I’ve been playing with an idea that would involve running a machine over a delay-tolerant mesh network. The thing is, each packet is precious and needs to be pretty much self contained in that situation, while modern systems assume SSH-like continuous interaction with the user.
Has anyone heard of anything pre-existing that would work here? I figured if anyone would know about situations where each character is expensive, it would be you folks.
Thanks for the effortpost! Scuttlebutt in particular is similar in spirit, although I agree with the blog post that the implementation sounds funny. One conceptual difference, I think, is Scuttlebutt sounding fully decentralised, which necessarily introduces an O(n2) kind of overhead. Hubs could operate more like the content distribution networks that already exist in really locked-down countries, which are proven to work, just with the new protocol as a lower risk way of getting to the end user. Their own page is loading blank for me, unfortunately.

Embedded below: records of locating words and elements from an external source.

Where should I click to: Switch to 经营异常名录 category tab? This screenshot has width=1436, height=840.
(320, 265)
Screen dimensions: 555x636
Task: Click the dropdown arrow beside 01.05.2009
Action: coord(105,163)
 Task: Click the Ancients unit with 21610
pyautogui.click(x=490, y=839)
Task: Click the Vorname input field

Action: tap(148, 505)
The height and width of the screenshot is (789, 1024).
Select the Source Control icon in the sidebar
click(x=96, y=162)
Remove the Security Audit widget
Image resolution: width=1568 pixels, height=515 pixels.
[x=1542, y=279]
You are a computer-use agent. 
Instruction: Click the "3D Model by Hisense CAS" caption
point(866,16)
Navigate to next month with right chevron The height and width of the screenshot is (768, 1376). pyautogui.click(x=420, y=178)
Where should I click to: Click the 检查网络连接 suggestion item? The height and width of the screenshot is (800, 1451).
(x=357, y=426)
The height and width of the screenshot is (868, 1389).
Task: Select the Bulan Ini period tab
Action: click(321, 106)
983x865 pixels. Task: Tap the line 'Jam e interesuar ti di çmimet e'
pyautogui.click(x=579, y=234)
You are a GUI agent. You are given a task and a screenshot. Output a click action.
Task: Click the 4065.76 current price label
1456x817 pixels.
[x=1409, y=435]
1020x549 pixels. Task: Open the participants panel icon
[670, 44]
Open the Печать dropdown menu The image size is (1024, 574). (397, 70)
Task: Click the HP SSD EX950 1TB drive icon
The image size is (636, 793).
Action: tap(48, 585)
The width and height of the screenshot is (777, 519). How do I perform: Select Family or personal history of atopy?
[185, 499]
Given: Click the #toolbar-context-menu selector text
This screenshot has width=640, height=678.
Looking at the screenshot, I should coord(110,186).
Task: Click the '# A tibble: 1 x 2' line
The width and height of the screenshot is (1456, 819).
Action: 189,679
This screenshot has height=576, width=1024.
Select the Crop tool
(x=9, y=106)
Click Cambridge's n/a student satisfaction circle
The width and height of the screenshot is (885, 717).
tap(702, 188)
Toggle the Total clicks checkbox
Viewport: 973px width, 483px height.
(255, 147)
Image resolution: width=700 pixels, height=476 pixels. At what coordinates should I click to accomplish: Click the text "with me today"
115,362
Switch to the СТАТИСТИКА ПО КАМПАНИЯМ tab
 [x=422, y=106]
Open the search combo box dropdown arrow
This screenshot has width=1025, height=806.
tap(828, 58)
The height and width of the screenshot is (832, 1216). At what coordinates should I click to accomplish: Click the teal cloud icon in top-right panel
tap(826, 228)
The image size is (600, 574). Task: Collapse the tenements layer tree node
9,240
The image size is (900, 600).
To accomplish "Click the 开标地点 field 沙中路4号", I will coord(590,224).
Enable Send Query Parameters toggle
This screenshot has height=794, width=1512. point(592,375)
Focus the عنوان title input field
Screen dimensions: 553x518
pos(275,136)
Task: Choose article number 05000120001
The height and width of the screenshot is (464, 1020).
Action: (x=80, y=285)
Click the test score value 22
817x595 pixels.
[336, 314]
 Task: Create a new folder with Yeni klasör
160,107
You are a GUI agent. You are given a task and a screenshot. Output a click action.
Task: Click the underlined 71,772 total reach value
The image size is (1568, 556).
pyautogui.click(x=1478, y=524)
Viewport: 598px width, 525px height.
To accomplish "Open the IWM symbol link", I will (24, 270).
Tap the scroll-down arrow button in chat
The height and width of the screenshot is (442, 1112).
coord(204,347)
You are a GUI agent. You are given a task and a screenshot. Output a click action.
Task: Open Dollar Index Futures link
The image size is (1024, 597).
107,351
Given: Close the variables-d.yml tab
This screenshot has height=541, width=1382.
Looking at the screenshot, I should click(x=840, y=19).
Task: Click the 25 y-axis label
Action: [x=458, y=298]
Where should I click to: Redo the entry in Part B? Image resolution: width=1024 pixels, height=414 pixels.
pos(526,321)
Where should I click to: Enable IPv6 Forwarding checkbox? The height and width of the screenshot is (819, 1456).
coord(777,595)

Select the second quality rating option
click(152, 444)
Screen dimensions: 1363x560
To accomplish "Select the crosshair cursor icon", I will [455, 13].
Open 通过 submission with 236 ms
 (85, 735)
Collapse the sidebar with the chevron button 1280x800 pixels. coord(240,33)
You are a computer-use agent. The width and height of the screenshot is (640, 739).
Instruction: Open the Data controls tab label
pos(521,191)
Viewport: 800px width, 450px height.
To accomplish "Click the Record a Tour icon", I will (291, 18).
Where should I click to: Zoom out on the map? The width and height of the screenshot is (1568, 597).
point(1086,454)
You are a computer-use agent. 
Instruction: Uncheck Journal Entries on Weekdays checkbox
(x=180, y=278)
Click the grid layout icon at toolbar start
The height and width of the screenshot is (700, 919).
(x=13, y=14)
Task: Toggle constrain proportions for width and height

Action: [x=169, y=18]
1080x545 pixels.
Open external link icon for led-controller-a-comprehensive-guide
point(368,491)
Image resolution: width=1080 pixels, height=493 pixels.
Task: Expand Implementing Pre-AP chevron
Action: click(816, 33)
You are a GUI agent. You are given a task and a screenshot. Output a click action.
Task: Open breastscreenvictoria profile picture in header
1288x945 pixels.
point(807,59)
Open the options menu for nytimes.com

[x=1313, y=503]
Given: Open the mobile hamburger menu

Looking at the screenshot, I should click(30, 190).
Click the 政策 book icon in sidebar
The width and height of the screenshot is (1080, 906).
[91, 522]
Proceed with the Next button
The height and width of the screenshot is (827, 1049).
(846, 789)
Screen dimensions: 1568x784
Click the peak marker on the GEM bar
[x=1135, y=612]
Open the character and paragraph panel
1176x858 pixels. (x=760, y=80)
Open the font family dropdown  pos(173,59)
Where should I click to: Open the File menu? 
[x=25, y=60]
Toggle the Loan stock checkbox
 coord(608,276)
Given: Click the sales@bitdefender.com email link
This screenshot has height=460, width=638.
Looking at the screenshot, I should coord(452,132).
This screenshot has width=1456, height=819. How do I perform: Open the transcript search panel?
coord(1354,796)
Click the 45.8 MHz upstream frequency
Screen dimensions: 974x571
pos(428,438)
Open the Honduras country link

I’m not sure why even they added that, haha. How hard is moving a private key? I’m also imagining it would be pretty routine to just discard a key-identity and make a new one, for anonymity’s sake.
Some local state is probably necessary for usability. I mean, at the very least you need to have the software, which is probably illegal itself. The trick, as always with contraband, is either hiding it or not getting searched in the first place. In emergency situations having a way to securely delete everything quickly is the best that can be done, I think.
I don’t expect the average user wouldn’t be writing shell scripts themselves. There should be user-friendly frontends for common tasks like email messaging, but that doesn’t help developers. A certain level of statelessness at the hub end would be good, just to avoid unwanted interactions like that. Maybe execution always starts with the same environment variables in the same directory, and your payload bootstraps other shell scripts or actual programs needed to add context.